August 19, 2013

~ Anak Anugerah Terindah ~

Pengalaman adalah guru yang terbaik. Begitu pepatah yang sering kita dengar. Sharing pengalaman seorang ibu dalam mengasuh dan membimbing anaknya semoga semakin menambah wawasan para orang tua dalam membimbing anak-anaknya menjadi anak yang maitreyani. Anak adalah anugerah terindah yang diberikan Lao Mu untuk kita sebagai orang tua. Bahagialah menjadi orang tua dan dengan hati bahagialah mengasuh anak anda.

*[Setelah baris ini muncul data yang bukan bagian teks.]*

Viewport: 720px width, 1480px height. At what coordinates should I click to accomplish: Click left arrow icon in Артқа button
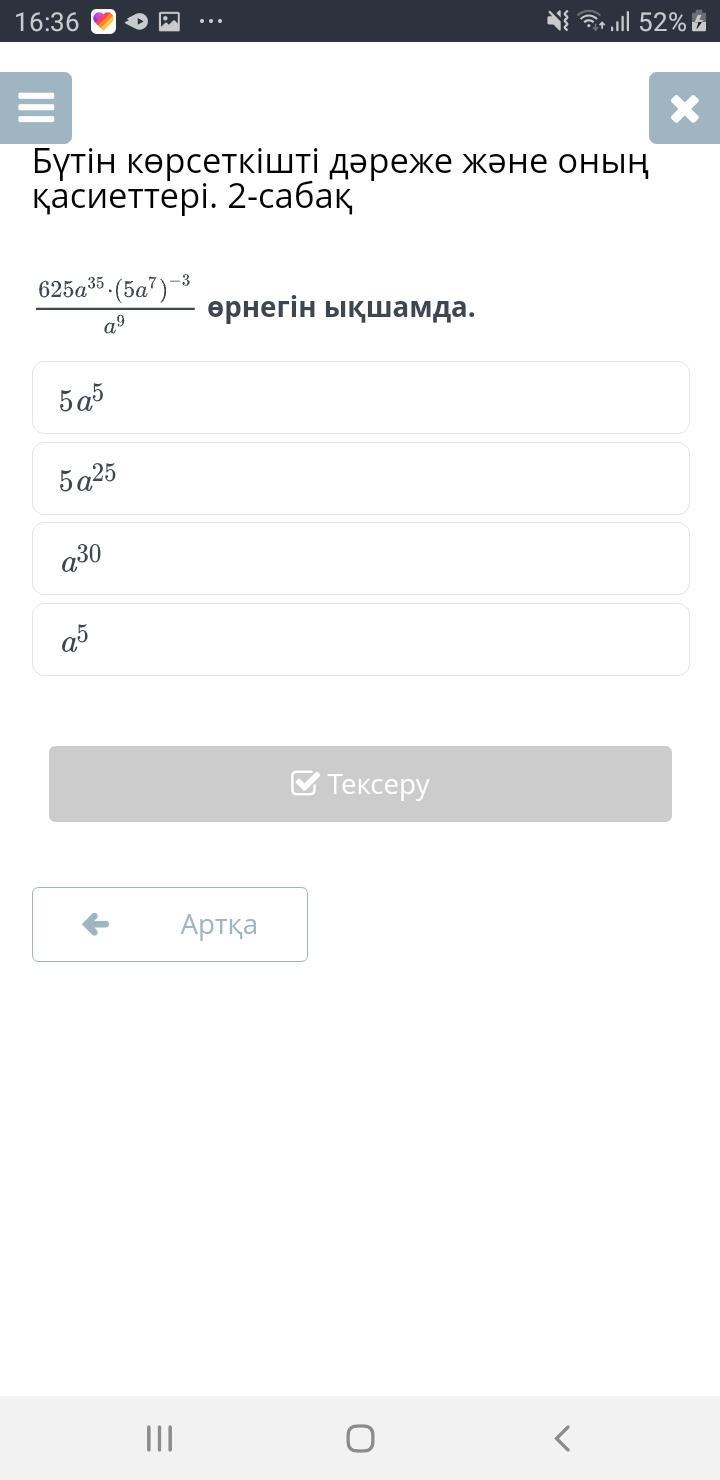click(x=96, y=924)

“Nanti kalau kamu sudah jadi mama, kamu baru tahu rasanya”, begitu kalimat yang sering saya dengar sewaktu kecil saat mama sudah tidak tahan dengan segala tingkah laku saya. Sekarang saat saya sudah menjadi seorang mama, saya baru benar-benar mengerti arti kalimat mama tadi. Mengasuh dan membesarkan anak memang tidak mudah. Apalagi memastikannya tumbuh menjadi anak yang baik, berbakti, dan beriman pada Lao Mu dan Buddha Maitreya. Tapi walau bagaimana pun sulitnya, sebagai orang tua kita harus memperjuangkan pengasuhan yang terbaik bagi anak-anak kita sejak dari kandungan atau justru jauh sebelum anak itu lahir. Sebab seorang anak adalah peniru yang baik. Bukan hanya sikapnya, tetapi tak jarang pola pikir dan sifatnya 11-12 dengan orang tuanya. Contoh halnya, anak saya, yang menuruni bakat iseng luar biasa dari saya. Usianya baru 15 bulan kala itu, tetapi sudah bisa bersembunyi di balik kain tipis dan mengejar saya. Padahal, dia tidak pernah menonton TV dan saya juga tidak pernah bermain begitu dengannya. Lalu dari mana keisengannya muncul ? Bahkan ia juga bisa mengerjai papanya dengan pura-pura menyuapi kerupuk, namun begitu sampai di depan mulut papanya, ia akan menarik tangannya dan memasukkannya ke dalam mulutnya sendiri sambil tersenyum usil. Sungguh anak adalah anugerah yang luar biasa indahnya !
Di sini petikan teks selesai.